TEXT EXTRACT -
§ §

# Anyone else use Rubit tag clips?



## CorgiPaws (Mar 31, 2009)

I just ordered 7 of these tag clip things. I have this collar-buying habit that I just love to satisfy in the form of buying several collars every month. lol. It's really annoying to have to change my tags all the time, so I really hope these clips hold up! Anyone else use them??
What is a Rubit!


----------



## swolek (Mar 31, 2011)

I don't have multiple collars but I think I'm going to buy one of those. I've never seen one before but that looks handy! Sophie's tags are so annoying to get on and off.

...Now I bet I'll end up buying another collar, ha.


----------



## Savage Destiny (Mar 16, 2011)

I've used a similar design (Change It) and absolutely love it.


----------



## Loki Love (Jan 30, 2011)

We bought a Rubit tag clip last summer - best $5 ever spent! We can easily change Loki's tags around now with his different collars


----------



## Nani (Apr 14, 2010)

I use something similar to this and it is so convenient! I have more collars than I care to say and it makes life easier!


----------



## monkeys23 (Dec 8, 2010)

I have them. Love them! Trust me, if they weren't tough, they'd have died a looooong time ago. :wink:


----------



## nikkiluvsu15 (Jun 9, 2010)

Yes!! I love my Rubit tag clip! It is like the best thing ever invented, lol. Its helped up well for Harleigh and she isn't exactly the most calm dog.

One of my favorite things about this tag is it doesn't hang down nearly as low as other tag holders. My other one hung down SO low and it got annoying, but this one is great! I have the Series 2 Large Round clip for her and it fits on every collar she has.









What color(s) did you get? Harleigh has the blue one


----------



## CorgiPaws (Mar 31, 2009)

Oh good, I'm glad others have them and liked them because like I said, I ordered a handful of them already. lol.
I got medium clips, because I didn't want it to hang low, and I also don't clip my tags to the D ring, I clip them to one of the other hardware pieces. It's thinner, and makes the tags lay closer to the body, rather than hanging out, i like that look better. lol.

§ §

DATA SHOWN -
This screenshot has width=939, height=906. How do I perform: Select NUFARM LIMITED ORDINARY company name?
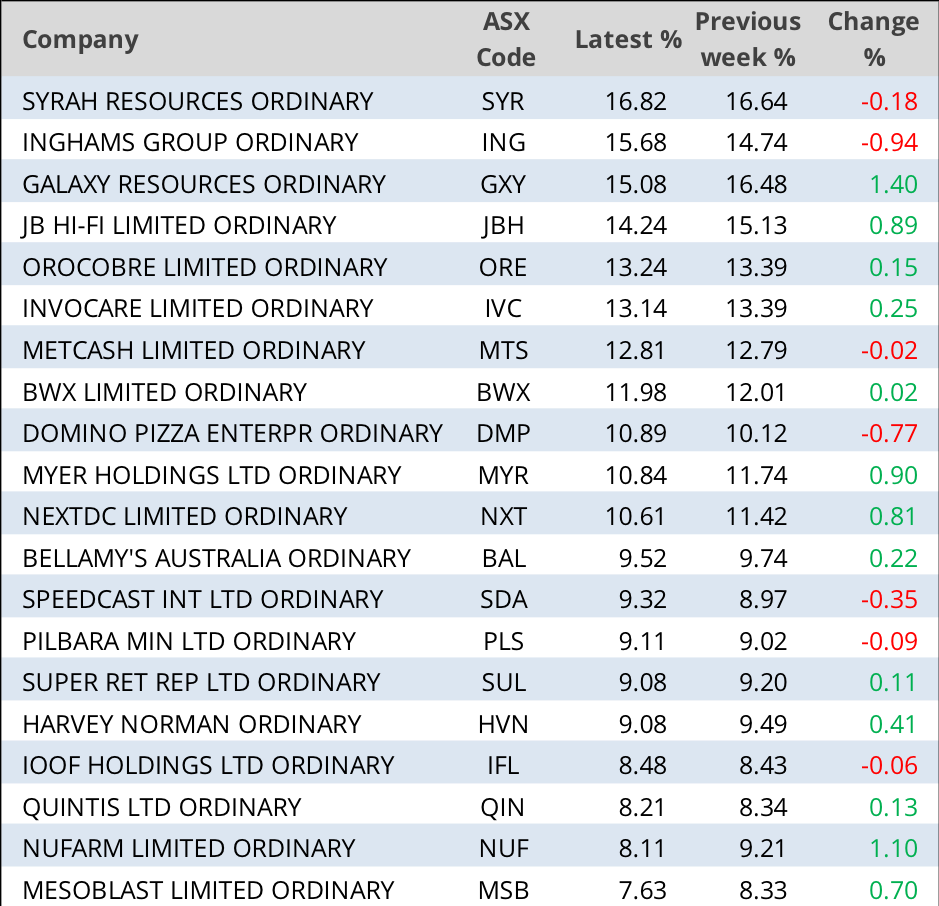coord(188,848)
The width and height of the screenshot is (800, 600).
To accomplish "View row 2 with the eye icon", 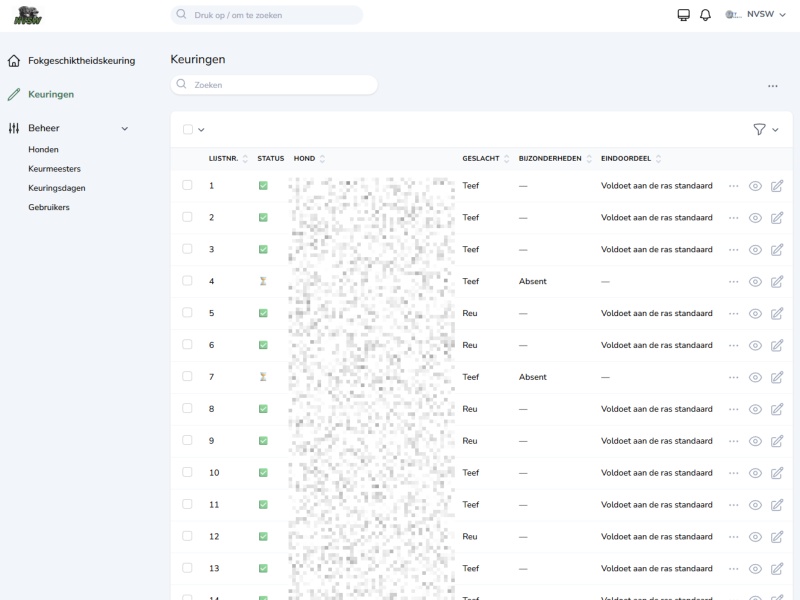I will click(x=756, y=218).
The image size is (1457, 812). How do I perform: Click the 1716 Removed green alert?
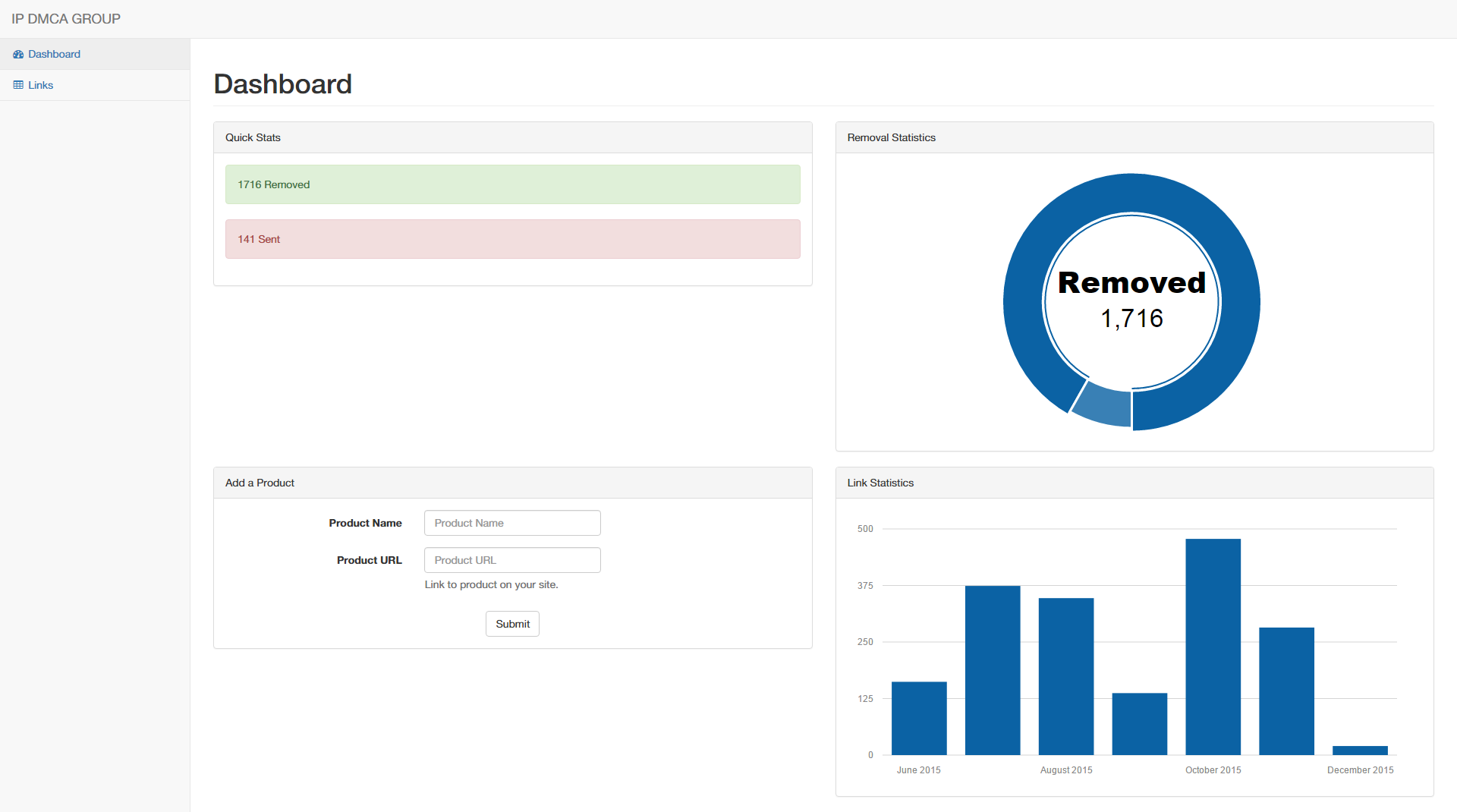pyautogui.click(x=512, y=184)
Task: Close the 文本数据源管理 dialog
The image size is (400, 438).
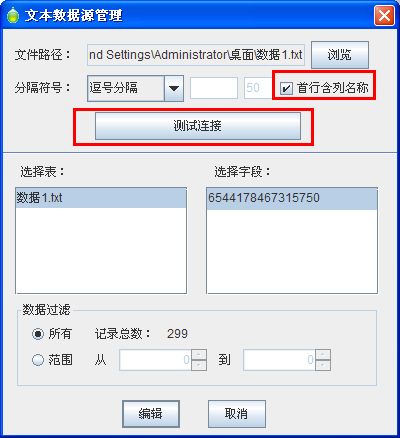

§ §

WORK TO DO -
A: Write out the passage of the Rubit tag clip thread above, starting at "I just ordered" and ending at "is a Rubit!".
B: How many lines of the records above contain the string "image"? Reply with the number alone.

REPLIES -
A:
I just ordered 7 of these tag clip things. I have this collar-buying habit that I just love to satisfy in the form of buying several collars every month. lol. It's really annoying to have to change my tags all the time, so I really hope these clips hold up! Anyone else use them??
What is a Rubit!

B: 2